Issuing a press note on Monday Kaushila Rizal, who has been staying in Birtamode, Jhapa, has also accused of long-running maneuverings to undermine her husband's campaign of voluntary return of Bhutanese refugees to Bhutan.
Stating that she has issued the press note to draw attention of the state organs, human rights organizations, and the media she has added that the accusations against the leader who has always fought for rights and justice of persecuted Bhutanese are false.
She has also pointed that her 76-year-old husband suffers from diabetes, hypertension and other ailments and sought judicial compassion considering his past.
Her husband Tek Nath Rizal, however, has accepted that he played a role in the fake Bhutanese refugees scam.
In the statement recorded with the District Government Attorney’s Office, Kathmandu—that Setopati has acquired—he has said that he knew about sending Nepali citizens as fake Bhutanese refugees in the past and had stated that he would not have any problem in that if that did not harm any genuine Bhutanese refugees.
Rizal, who was arrested on May 18, has testified in the statement that Sanu Bhandari and Keshav Dulal had set up his meeting with the then deputy prime minister Top Bahadur Rayamajhi four years back.
He has conceded that Rayamajhi and others solicited his help in sending Nepalis as fake Bhutanese refugees during the meeting and he agreed to help if the problems of Bhutanese refugees were to be permanently resolved.
“I had said that I would not have any problem with that if they would not harm Bhutanese while taking Nepalis to a third country in the name of Bhutanese, and can manage the issue by not charging money from Bhutanese,” Rizal has conceded in the statement.
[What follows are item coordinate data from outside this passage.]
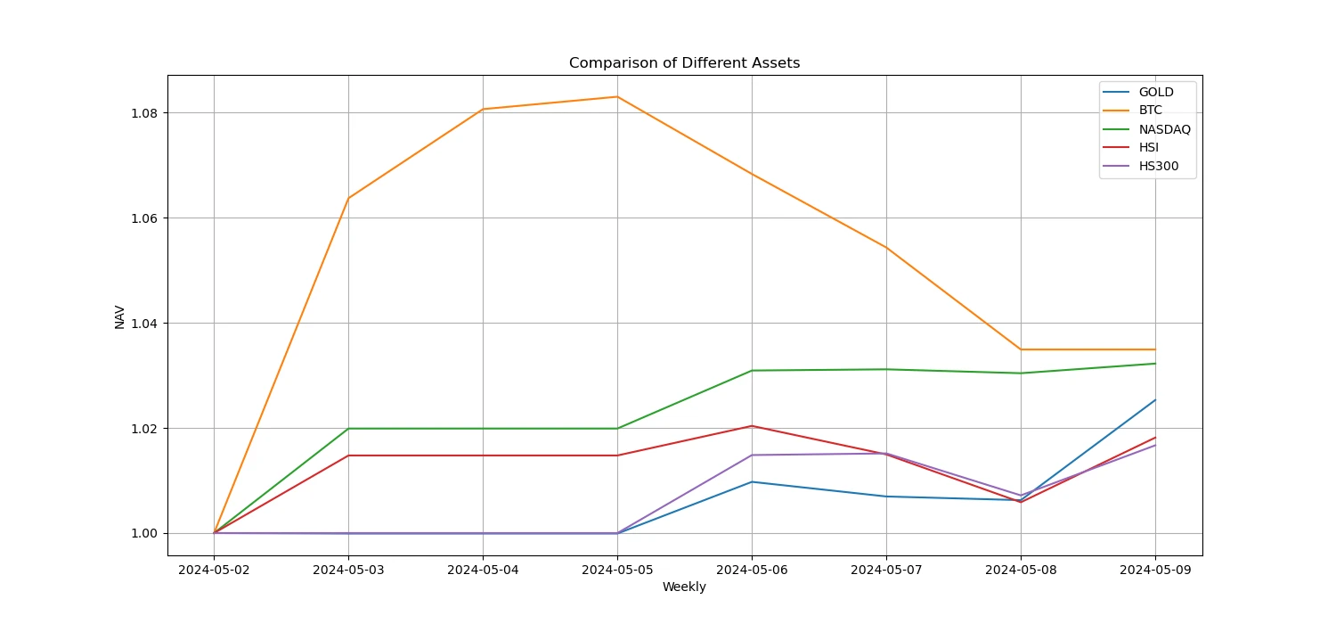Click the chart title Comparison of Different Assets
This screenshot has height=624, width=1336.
684,63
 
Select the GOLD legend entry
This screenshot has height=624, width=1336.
1156,92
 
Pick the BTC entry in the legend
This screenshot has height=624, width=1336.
1152,111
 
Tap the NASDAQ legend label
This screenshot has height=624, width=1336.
1164,129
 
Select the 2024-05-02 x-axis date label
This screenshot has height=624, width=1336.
214,570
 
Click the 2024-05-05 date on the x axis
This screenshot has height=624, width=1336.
617,570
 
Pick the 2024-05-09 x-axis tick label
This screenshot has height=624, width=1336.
1155,570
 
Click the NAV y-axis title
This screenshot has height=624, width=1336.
119,316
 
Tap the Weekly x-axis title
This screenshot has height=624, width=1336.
684,587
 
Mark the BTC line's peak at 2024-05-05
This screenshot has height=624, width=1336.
617,96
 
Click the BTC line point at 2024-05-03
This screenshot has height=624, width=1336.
348,198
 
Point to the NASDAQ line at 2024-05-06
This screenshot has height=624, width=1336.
752,370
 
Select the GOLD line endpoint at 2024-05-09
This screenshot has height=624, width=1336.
1155,400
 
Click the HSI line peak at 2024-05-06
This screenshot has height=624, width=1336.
752,426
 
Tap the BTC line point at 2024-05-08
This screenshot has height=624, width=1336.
1021,349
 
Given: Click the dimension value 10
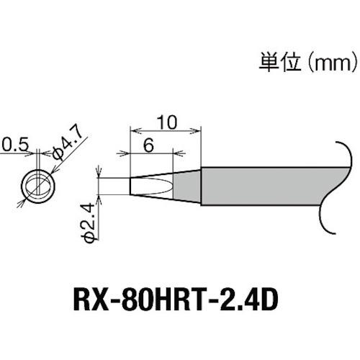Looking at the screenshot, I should pos(165,122).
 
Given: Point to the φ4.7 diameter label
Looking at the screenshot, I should pos(70,150).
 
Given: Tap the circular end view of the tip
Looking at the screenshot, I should pos(37,186).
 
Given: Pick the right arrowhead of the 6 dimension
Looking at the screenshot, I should pos(174,153).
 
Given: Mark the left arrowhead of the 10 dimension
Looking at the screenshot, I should pos(132,130).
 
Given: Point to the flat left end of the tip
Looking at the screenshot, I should pos(131,185).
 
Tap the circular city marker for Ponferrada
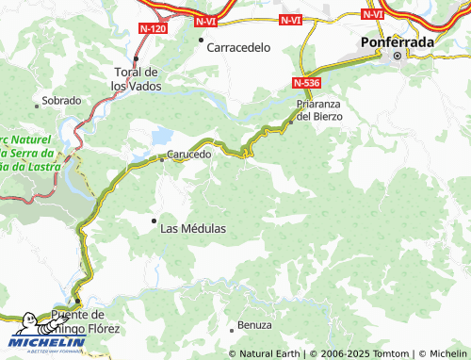point(398,56)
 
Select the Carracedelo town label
point(239,46)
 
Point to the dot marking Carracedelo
point(201,40)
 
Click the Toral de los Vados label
point(136,79)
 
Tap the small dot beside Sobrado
point(37,101)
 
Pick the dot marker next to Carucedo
point(162,159)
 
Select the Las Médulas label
point(193,228)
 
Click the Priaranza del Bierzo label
point(319,109)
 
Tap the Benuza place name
point(254,325)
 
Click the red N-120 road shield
point(152,30)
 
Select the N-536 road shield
point(305,83)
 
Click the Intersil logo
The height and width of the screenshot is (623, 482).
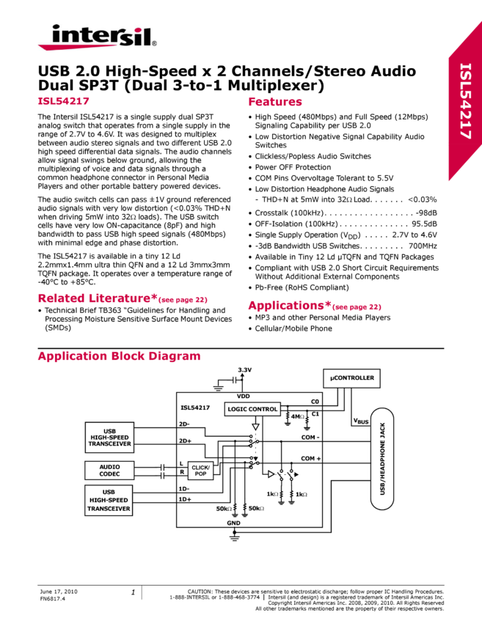(x=97, y=37)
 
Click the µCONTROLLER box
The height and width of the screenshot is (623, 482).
(x=352, y=378)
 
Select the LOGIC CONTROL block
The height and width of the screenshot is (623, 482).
(x=252, y=409)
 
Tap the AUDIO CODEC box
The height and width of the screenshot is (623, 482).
(x=109, y=471)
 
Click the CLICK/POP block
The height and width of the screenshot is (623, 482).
(x=200, y=471)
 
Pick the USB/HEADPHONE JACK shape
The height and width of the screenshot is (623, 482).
(x=382, y=459)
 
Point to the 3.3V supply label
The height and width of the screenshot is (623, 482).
(x=245, y=370)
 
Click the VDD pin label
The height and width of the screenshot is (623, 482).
(x=243, y=397)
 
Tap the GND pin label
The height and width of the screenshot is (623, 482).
(x=233, y=523)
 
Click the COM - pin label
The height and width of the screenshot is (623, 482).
(x=310, y=438)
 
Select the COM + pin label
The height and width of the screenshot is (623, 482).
(x=310, y=459)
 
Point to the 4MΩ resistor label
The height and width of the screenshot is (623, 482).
(x=297, y=416)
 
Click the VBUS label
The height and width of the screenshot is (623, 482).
(x=361, y=421)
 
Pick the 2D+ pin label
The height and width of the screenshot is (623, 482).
(x=186, y=440)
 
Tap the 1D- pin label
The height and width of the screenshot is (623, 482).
(x=185, y=488)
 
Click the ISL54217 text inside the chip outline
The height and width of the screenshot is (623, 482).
(x=195, y=408)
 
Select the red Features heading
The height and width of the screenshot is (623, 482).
(x=275, y=102)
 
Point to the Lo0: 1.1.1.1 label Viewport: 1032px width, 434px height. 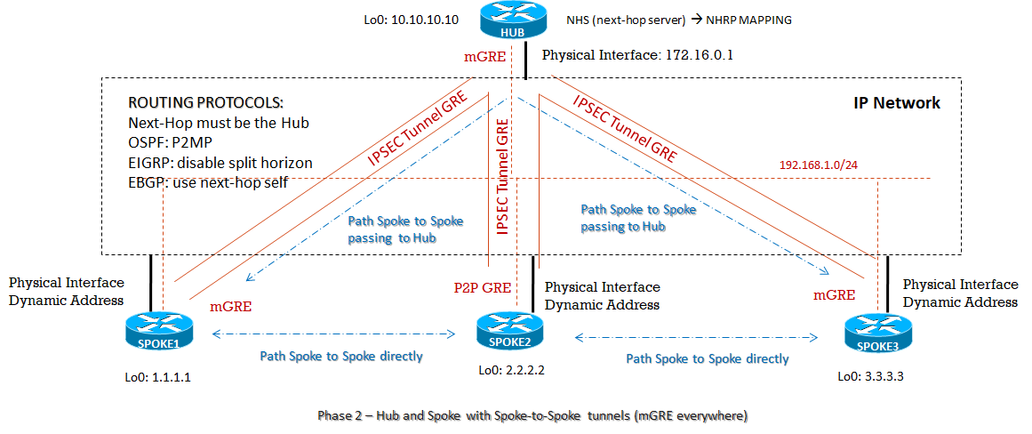click(157, 376)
He has added that Rayamajhi promised during that meeting to lobby for resumption of the perks and benefits (monthly allowance, a vehicle and a driver, according to the police) provided to him by the Nepal government earlier but stopped for two years.
He has also claimed that a few Nepalis were also sent to America and other countries along with Bhutanese refugees during the third-country resettlement program that was completed a few years back.